» Challenge
In the essay on the Southern California firestorms below, print everything from "The televised images are almost too ghastly to watch. The" down to "on exponential value." word for word.
* start Document text *
Broken Hearts

Exploring myths and truths about grief, loss, and recovery.

Raging Fires - Broken Hearts

The televised images are almost too ghastly to watch.

Here in Southern California we are pre-occupied with the death and destruction accruing in the wakes of the multiple firestorms that are devouring our homes and decimating our landscapes. The ongoing tragedies around the country and the world have shifted out-of-focus for us as we hear, see, and smell what's happening all around us.

The televised images are almost too ghastly to watch. The "empathy factor" for those of us who are out of harm's way has ratcheted up to its highest setting, as each of us is compelled to wonder what we'd be feeling if we were the ones who had to leave all behind and run for our lives. For some of us, it is only a matter of blocks or a few miles that separate us from potential travesty, and that can shift with a gust of wind.

Survival of the people and animals in the path of the flames is the highest priority. However, the moment they are all safe, the "stuff" we leave behind takes on exponential value.
* end Document text *
* start Dataset content *
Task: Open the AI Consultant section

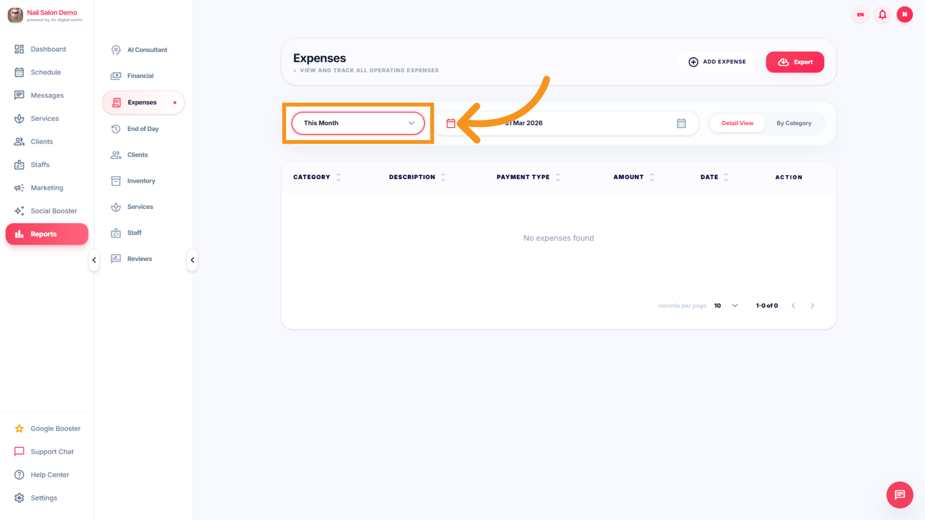Action: tap(147, 50)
* end Dataset content *
» Expected answer
The televised images are almost too ghastly to watch. The "empathy factor" for those of us who are out of harm's way has ratcheted up to its highest setting, as each of us is compelled to wonder what we'd be feeling if we were the ones who had to leave all behind and run for our lives. For some of us, it is only a matter of blocks or a few miles that separate us from potential travesty, and that can shift with a gust of wind.

Survival of the people and animals in the path of the flames is the highest priority. However, the moment they are all safe, the "stuff" we leave behind takes on exponential value.